Doctor checking woman's pulse

Ladies, we could be saving some big bucks soon.

Another provision of the much-maligned Affordable Care Act, or Obamacare as it’s commonly called, kicked in this week.

It requires insurers to provide eight prevention-related health care services that specifically affect women at no extra cost to us.

No co-pays. No deductibles. The insurer must cover the entire cost as part of your policy.

Unfortunately, there are a few big loopholes that could exempt your insurance plan.

And shame on Congressman Mike Kelly for denigrating the fact that yeah, we’re women, and we need a little more from our insurance than men.

I’ll get to all that later.

Let’s start by looking at the eight services that insurers have fequently scrimped on, but that are now supposed to be included:

If you already have private health insurance, these rules will kick in whenever your plan renews.
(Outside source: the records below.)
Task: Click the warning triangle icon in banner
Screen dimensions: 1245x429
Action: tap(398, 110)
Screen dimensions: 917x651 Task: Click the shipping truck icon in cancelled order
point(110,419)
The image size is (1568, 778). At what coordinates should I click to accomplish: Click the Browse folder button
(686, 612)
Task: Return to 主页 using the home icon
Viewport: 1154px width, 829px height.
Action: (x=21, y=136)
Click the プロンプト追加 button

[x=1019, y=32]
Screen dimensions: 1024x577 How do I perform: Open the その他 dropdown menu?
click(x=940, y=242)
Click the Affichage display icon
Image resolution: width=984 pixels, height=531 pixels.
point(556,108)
If you buy your own insurance, this is when you start another year of coverage.

For most women who get their insurance through an employer or a spouse’s employer, it will be after the next open enrollment period when you’re allowed to make changes in your coverage.

Now let’s talk about all of the loopholes that will allow way too many insurance plans to duck these requirements.

If you’re on Medicaid, check your state's policies. Each state gets to decide which of these measures it will adopt and which it won't (the federal government gives extra money to state plans that adopt them).

If you get insurance through a religious-affiliated employer, you could be out of luck.

Because some employers affiliated with religious groups kicked and screamed that providing contraceptives is against their beliefs (even though many women, like myself, take them because they stop the growth of ovarian cysts that could, unchecked, render us infertile -- oh, the irony), they’ve been given an extra year to comply.

Then there are the “grandfathered” plans.

If your plan has not changed since March 2010, which is when ACA was born, your plan may be grandfathered, which means it is not required to meet any of these mandates.

According to the federal government, about half of large-employer plans and a third of small-employer plans will be considered grandfathered in 2013.

Now, they might include them in order to remain competitive, but they don't have to.

Even with the loopholes, this is good news.

This kind of medical care for women is expensive, and some forgo testing and checkups because of the cost.

Providing it as a part of everyone’s insurance plan should make it possible to prevent or diagnose many life-threatening illnesses earlier, when they’re easier and cheaper to treat.

We’re not only going to alleviate a lot of pain and suffering, we’re going to save a lot of money as well.

One thing this is not: a tragedy.

Kelly, a Pennsylvania Republican, compared the day these requirements took effect to 9/11 and Pearl Harbor.

“I want you to remember August the 1st, 2012, the attack on our religious freedom,” Kelly said at a Washington press conference. “That is a day that will live in infamy, along with those other dates.”

No, women getting access to medical care as part of their self- or employer-funded health insurance is not anywhere near an act of of war or terrorism.

Suggesting such is not only offensive to women but also to the families of loved ones who died in both tragedies.